2:15The Lord God placed the man in the Garden of Eden to tend and watch over it. 16 But the Lord God warned him, “You May freely eat the fruit of every tree in the garden— 17 except the tree of the knowledge of good and evil. If you eat its fruit, you are sure to die.”

3 The serpent was the shrewdest of all the wild animals the Lord God had made. One day he asked the woman, “Did God really say you must not eat the fruit from any of the trees in the garden?”

2“Of course we may eat fruit from the trees in the garden,” the woman replied. 3“It’s only the fruit from the tree in the middle of the garden that we are not allowed to eat. God said,‘You must not eat it or even touch it; if you do, you will die.’”

4“You won't die!” the serpent replied to the woman. 5“God knows that your eyes will be opened as soon as you eat it, and you will be like God, knowing both good and evil.”

6 The woman was convinced. She saw that the tree was beautiful and its fruit looked delicious, and she wanted the wisdom it would give her. So she took some of the fruit and ate it. Then she gave some to her husband, who was with her, and he ate it, too. 7 At that moment their eyes were opened, and they suddenly felt shame at their nakedness. So they sewed fig leaves together to cover themselves.

MATERIAL SHOWN
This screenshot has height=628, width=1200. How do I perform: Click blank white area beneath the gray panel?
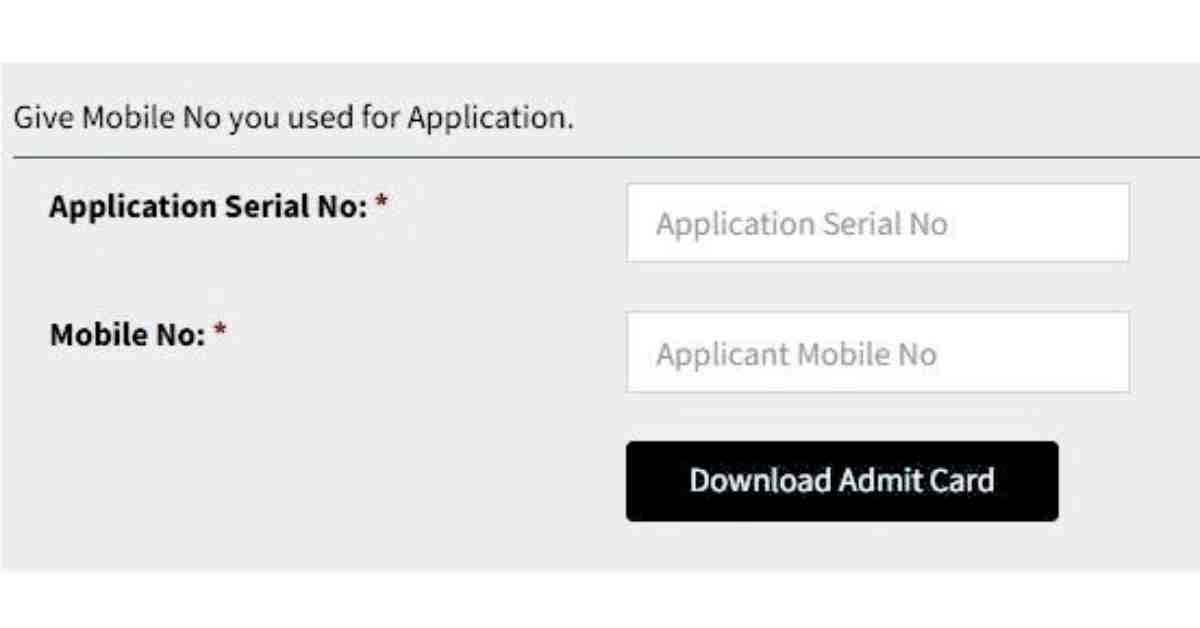point(600,600)
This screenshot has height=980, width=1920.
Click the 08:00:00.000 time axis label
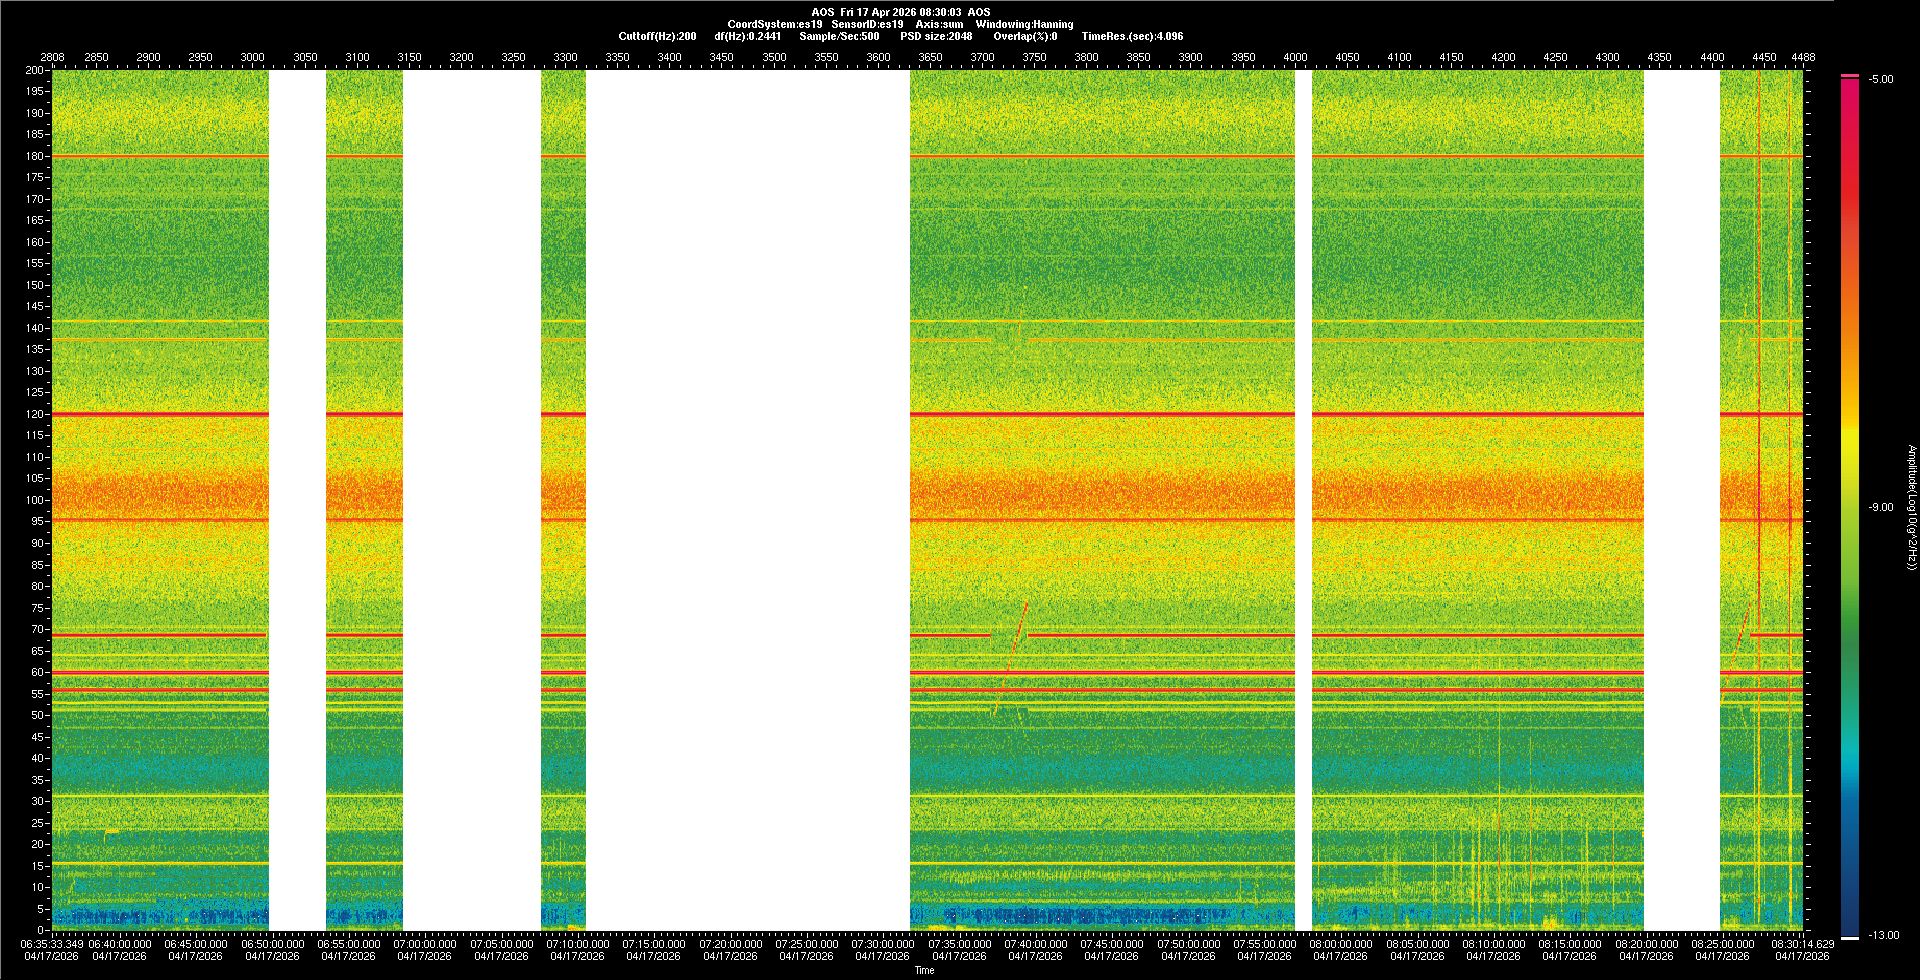[1340, 943]
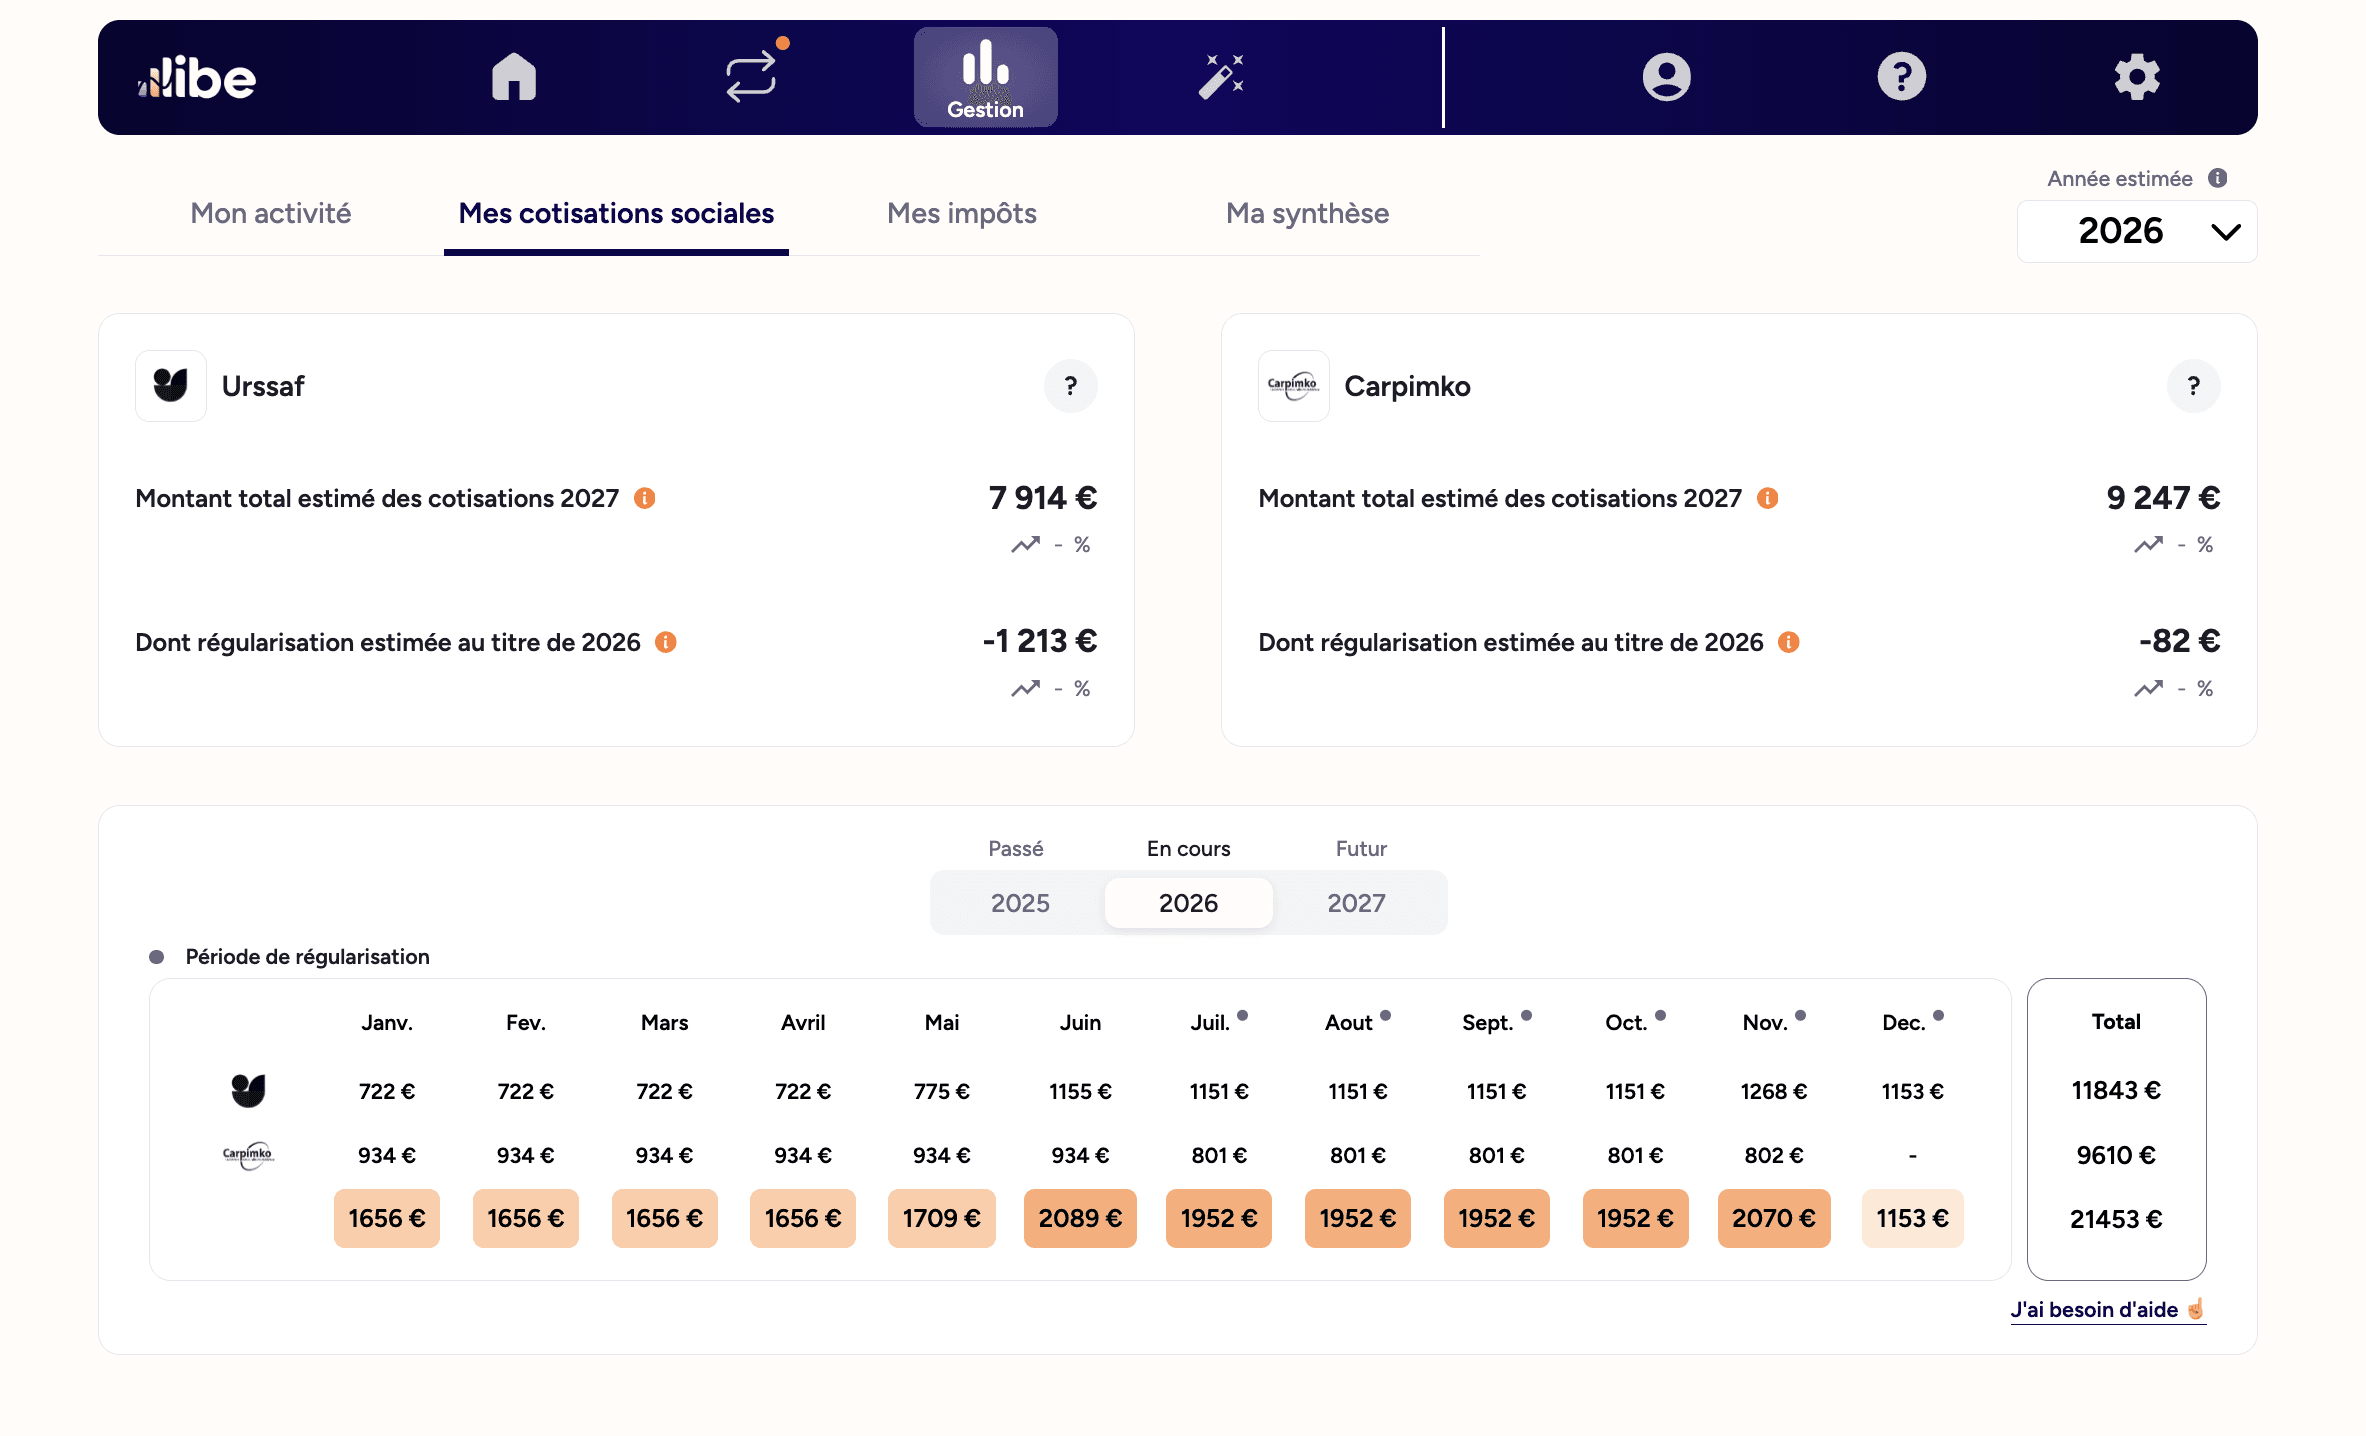Switch to the Mes impôts tab

[961, 213]
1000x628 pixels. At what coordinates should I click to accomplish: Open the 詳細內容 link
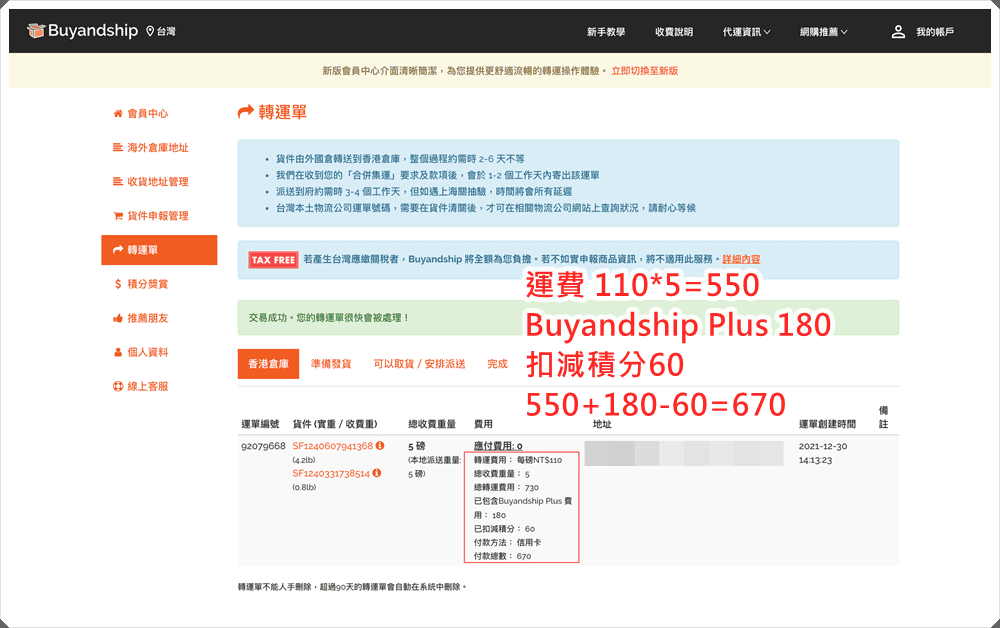pyautogui.click(x=741, y=259)
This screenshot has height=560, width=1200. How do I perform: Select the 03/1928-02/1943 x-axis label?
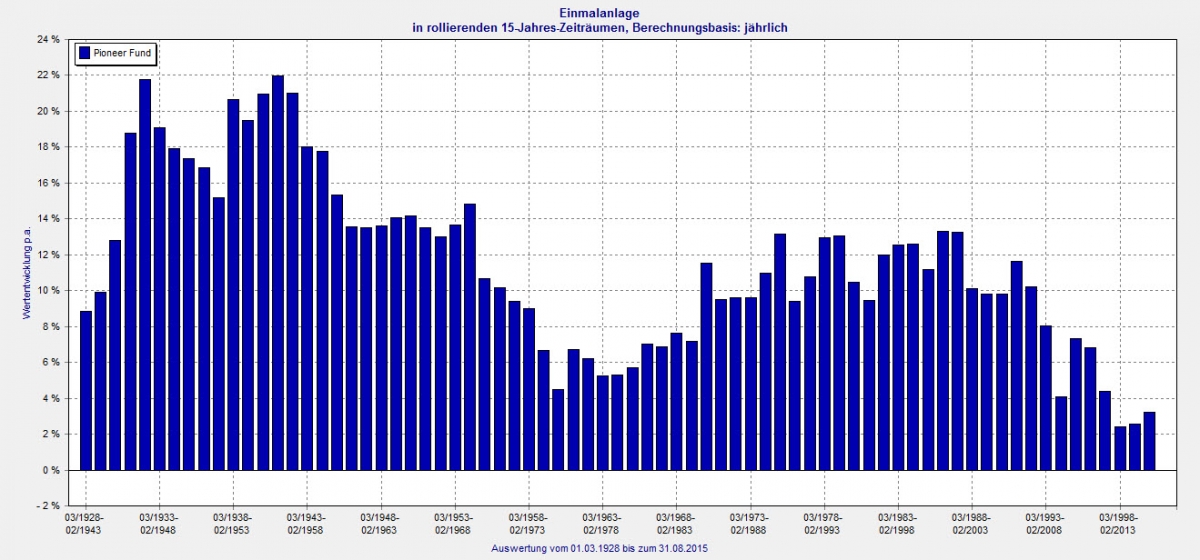pyautogui.click(x=86, y=523)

TASK OBJECTIVE
Please check each statement below against the Garden of Eden passage, answering yes or no and quoting the words of the passage that settle it. 1. The man was put in the garden to tend and watch over it. 2. The woman ate the fruit, but her husband refused it. 3. After eating, the two covered themselves with fig leaves.

RESULT OF THE TASK
1. Yes: "The Lord God placed the man in the Garden of Eden to tend and watch over it."
2. No: "Then she gave some to her husband, who was with her, and he ate it, too."
3. Yes: "So they sewed fig leaves together to cover themselves."